Una prova che in realtà nessuno supera mai completamente, come ci dimostra la vita quotidiana, e in effetti il film è un compendio delle brutte figure ed errori madornali che si incassano a vent’anni così come a quaranta. Quindi questo film non è certo di formazione, ma piuttosto di rassegnazione, al fatto che determinate azioni, determinate scelte saranno sempre quelle nonostante il tempo che passa. Tutto sta ad un certo punto, ad ammettere di aver fatto quel tipo di scelte. Più che maturare, responsabilizzarsi, capendo l’effetto provocato da quelle azioni.

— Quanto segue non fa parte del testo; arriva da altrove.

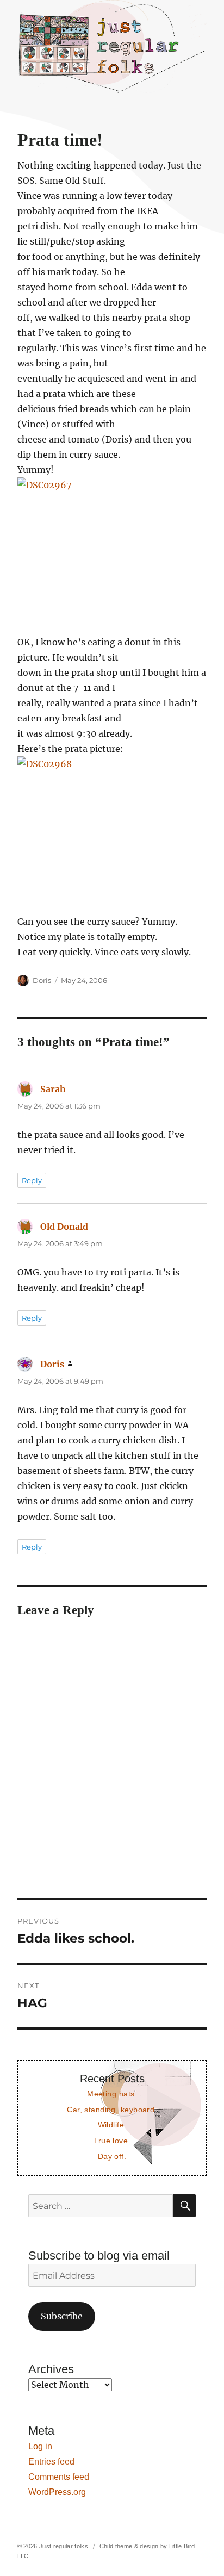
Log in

Immaturi: Il viaggio, il film

Immaturi: Il viaggio di Paolo Genovese si fonda sull’equilibrio ben dosato dei tempi comici delle coppie da cui è composto, fra tutte, quella di Paolo Kessisoglu e Anita Caprioli, a cui è affidato il personaggio più serio e sofferente. Anche questa storia, lasciata volontariamente sospesa, ma aperta verso una risoluzione positiva, passa in secondo piano rispetto a quella che è la storia principale, l’eterna difficoltà dei rapporti tra uomini e donne, la necessità di avere un ruolo e di essere quindi la donna emancipata che non cerca la coppia o l’uomo donnaiolo che a quarant’anni ancora non ha trovato compagna. Due pesi, due misure, per i soliti stereotipi.

Gli attori incarnano bene tutte queste tipologie di personaggio, e il sentimento che li sovrasta in generale: la paura del tradimento, le bugie, la difficoltà di avere un rapporto sereno e responsabile mantenendosi comunque cosciente del mondo nel quale si vive. A tutta questa situazione fa da cappello infatti il cammeo di Zingaretti, nel ruolo del marito quasi tradito da una moglie che si invaghisce delle parole, strettamente scritte via sms da Virgilio (Paolo Kessisoglu) ma sotto dettatura della sua “parte femminile” Anita Caprioli della quale in realtà si innamora. Le parole del personaggio di Zingaretti sono in effetti il punto di svolta: “lei ci esca con mia moglie, in modo che lei abbia a che fare con una persona vera e non con delle parole”. Parole che chiudono il rapporto epistolare di Virgilio, con la moglie annoiata, ma che chiudono anche la porta al riconoscimento di quanto sia più difficile affrontare una maturità emotiva piuttosto che far finta di niente.